Local LLMs On Apple Silicon
Unleashing the power of Unified Memory Architecture
Introduction
Large Language Models (LLMs) are no longer just a buzzword. They’ve transformed the way we think about AI, making waves across various industries. While many initially associated LLMs with renowned models like ChatGPT or OpenAI’s GPT variants, the landscape has evolved. The open-source community has stepped up, with Meta’s Llama model leading the charge. However, the restrictive license of the initial Llama model limited its potential. Recognizing this, Meta released Llama 2 with a more permissive license, paving the way for broader applications. If you’re keen to dive into the world of LLMs, there’s no better time than now. This article will guide you through setting up local LLMs.
The Machine
When it comes to running Large Language Models (LLMs) locally, not all machines are created equal. The efficiency and speed at which these models operate are largely determined by two pivotal factors: memory capacity and raw processing power. Unlike traditional setups where the CPU and GPU have separate memory pools, M1 and M2 machines share a common memory space. As Andrej Karpathy aptly puts it, “(Apple Mac Studio) M2 Ultra is the smallest, prettiest, out of the box easiest, most powerful personal LLM node today.” If you’re considering investing in a new machine for LLM-based development, the Mac Studio should be at the top of your list.
Local LLM Server Setup
The most efficient way to run open-source models locally is via the llama.cpp project by Georgi Gerganov. This C library is tailored to run Llama and other open-source models locally. Here's a quick rundown of its features:
- Pure C codebase
- Optimized for Apple Silicon
- No third-party dependencies
- Zero memory allocations during runtime
Steps to Setup llama.cpp:
- Clone the repository
git clone https://github.com/ggerganov/llama.cpp
cd llama.cpp
2. Compile llama.cpp by simply running following command in your terminal
make
You will see following output in the terminal window
3. Choose your model
Huggingface offers a plethora of open-source LLMs. I personally recommend TheBloke’s repository. For this guide, let’s use the Llama2 13B Orca 8K 3319 GGUF model. Depending on your RAM, choose the appropriate model.

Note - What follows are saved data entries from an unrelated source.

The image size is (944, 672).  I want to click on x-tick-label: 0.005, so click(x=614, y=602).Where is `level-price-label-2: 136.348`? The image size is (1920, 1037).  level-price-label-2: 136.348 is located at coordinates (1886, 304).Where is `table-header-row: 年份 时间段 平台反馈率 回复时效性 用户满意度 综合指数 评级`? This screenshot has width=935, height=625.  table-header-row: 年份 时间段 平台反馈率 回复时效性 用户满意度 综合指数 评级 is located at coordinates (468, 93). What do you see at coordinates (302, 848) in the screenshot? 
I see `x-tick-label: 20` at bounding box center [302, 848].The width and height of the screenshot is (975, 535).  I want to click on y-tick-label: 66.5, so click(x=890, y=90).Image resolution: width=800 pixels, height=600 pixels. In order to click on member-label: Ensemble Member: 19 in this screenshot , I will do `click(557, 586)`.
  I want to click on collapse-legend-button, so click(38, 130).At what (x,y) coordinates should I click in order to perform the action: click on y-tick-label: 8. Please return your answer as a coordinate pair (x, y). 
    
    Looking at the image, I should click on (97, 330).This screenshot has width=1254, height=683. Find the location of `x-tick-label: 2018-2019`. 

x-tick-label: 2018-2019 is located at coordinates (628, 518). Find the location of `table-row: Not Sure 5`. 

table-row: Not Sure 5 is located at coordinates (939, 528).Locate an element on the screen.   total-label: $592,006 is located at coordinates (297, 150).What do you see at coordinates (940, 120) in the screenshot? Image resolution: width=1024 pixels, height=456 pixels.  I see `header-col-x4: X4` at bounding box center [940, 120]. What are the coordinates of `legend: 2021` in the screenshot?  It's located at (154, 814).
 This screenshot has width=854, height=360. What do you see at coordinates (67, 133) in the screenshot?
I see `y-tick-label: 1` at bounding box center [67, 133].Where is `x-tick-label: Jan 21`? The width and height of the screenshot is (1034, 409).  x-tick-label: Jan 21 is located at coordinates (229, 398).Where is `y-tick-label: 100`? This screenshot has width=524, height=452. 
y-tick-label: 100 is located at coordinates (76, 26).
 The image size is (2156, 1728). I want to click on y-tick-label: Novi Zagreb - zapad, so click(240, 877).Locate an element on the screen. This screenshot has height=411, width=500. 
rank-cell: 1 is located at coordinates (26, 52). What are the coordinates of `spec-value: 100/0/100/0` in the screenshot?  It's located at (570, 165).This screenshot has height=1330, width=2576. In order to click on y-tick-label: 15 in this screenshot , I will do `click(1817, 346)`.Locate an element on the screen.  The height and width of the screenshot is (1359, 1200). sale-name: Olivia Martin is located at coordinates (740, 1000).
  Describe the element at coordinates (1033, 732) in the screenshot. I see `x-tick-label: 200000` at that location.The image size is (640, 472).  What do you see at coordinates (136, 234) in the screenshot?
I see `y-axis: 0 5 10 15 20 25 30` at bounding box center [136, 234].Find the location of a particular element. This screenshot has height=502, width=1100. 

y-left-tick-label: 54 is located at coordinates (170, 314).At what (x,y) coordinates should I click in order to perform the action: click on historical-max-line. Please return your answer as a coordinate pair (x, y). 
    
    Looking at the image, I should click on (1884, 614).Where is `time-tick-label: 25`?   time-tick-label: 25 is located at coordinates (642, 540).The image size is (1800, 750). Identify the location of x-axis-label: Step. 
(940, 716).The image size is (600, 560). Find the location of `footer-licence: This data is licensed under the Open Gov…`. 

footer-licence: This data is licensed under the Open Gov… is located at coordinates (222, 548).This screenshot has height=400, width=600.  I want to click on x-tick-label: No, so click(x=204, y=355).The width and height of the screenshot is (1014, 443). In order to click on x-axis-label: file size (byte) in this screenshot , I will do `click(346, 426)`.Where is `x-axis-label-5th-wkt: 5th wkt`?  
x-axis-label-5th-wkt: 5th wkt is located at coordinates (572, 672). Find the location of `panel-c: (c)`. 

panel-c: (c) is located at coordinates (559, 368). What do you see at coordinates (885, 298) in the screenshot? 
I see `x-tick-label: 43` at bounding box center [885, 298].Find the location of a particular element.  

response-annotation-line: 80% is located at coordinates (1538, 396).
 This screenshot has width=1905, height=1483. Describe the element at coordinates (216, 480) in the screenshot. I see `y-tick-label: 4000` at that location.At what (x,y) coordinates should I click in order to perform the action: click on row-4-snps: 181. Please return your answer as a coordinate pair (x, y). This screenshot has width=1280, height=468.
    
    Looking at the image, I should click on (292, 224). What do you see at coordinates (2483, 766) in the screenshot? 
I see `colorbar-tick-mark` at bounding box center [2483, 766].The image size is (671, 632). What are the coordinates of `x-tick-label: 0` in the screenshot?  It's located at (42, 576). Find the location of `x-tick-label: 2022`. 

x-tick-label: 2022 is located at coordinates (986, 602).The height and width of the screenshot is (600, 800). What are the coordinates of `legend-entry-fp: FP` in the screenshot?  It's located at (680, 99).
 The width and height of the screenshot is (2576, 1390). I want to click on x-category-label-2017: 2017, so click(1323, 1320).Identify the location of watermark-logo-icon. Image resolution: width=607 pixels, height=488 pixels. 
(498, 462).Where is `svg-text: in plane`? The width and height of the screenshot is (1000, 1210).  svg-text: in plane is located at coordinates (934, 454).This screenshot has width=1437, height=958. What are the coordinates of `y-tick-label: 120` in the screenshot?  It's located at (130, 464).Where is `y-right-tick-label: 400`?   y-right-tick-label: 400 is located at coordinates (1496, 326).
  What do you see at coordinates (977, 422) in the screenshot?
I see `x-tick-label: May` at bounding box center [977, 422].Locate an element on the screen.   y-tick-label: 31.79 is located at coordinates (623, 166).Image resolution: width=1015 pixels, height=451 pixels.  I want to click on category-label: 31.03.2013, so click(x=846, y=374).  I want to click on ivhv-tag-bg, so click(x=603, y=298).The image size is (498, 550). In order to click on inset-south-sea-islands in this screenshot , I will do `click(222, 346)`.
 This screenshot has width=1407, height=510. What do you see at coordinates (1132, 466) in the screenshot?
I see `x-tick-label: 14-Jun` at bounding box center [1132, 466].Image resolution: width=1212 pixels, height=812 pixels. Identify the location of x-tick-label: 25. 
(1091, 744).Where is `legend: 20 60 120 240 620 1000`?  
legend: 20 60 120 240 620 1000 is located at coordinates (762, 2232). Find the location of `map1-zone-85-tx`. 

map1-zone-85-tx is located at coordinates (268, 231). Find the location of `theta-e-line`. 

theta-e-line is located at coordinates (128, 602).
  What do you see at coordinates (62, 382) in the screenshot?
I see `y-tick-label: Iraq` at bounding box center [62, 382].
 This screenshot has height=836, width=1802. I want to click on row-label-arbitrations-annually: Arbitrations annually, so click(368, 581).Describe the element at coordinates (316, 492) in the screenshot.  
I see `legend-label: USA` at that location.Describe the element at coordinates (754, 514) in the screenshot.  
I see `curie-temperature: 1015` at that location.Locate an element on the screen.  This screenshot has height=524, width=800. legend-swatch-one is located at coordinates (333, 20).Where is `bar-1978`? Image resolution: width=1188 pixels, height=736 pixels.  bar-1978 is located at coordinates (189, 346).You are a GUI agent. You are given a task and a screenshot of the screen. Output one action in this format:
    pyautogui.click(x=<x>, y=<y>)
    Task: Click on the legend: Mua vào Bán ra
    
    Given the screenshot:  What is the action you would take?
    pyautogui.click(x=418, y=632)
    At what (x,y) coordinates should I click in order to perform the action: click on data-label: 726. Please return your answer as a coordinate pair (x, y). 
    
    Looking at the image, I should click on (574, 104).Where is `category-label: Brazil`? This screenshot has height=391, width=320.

For a 16GB RAM setup, the openassistant-llama2–13b-orca-8k-3319.Q5_K_M.gguf model is ideal. Once downloaded, move the model file to llama.cpp/models/
.
4. Run the Model Locally
Navigate to the llama.cpp
directory and execute:
./main -m models/openassistant-llama2-13b-orca-8k-3319.Q5_K_M.gguf -p "Capital of France is" -e -ngl 1 -t 10 -n 2 -c 4096 -s 8 --top_k 1
This should return ‘Capital of France is Paris.’, along with the performance data for the LLM inference.
For a deeper dive into the available arguments, run:
./main --help
5. Web server
Though running the LLM through CLI is quick way to test the model, it is less than ideal for developing applications on top of LLMs. To do this, we can leverage the llama.cpp web server. You can start the web server from llama.cpp directory by running
./server -m models/openassistant-llama2-13b-orca-8k-3319.Q5_K_M.gguf -c 4096
Running this will result in following output
You can access the UI by navigating to http://localhost:8080/. Alternatively, you can use the curl
command:
curl --request POST --url http://localhost:8080/completion --header "Content-Type: application/json" --data '{"prompt": "Capital of France is","n_predict": 2}'
Conclusion
With this setup, you’re now equipped to develop LLM applications locally, free from the constraints of external APIs. Dive in and explore the limitless possibilities that LLMs offer. Happy coding!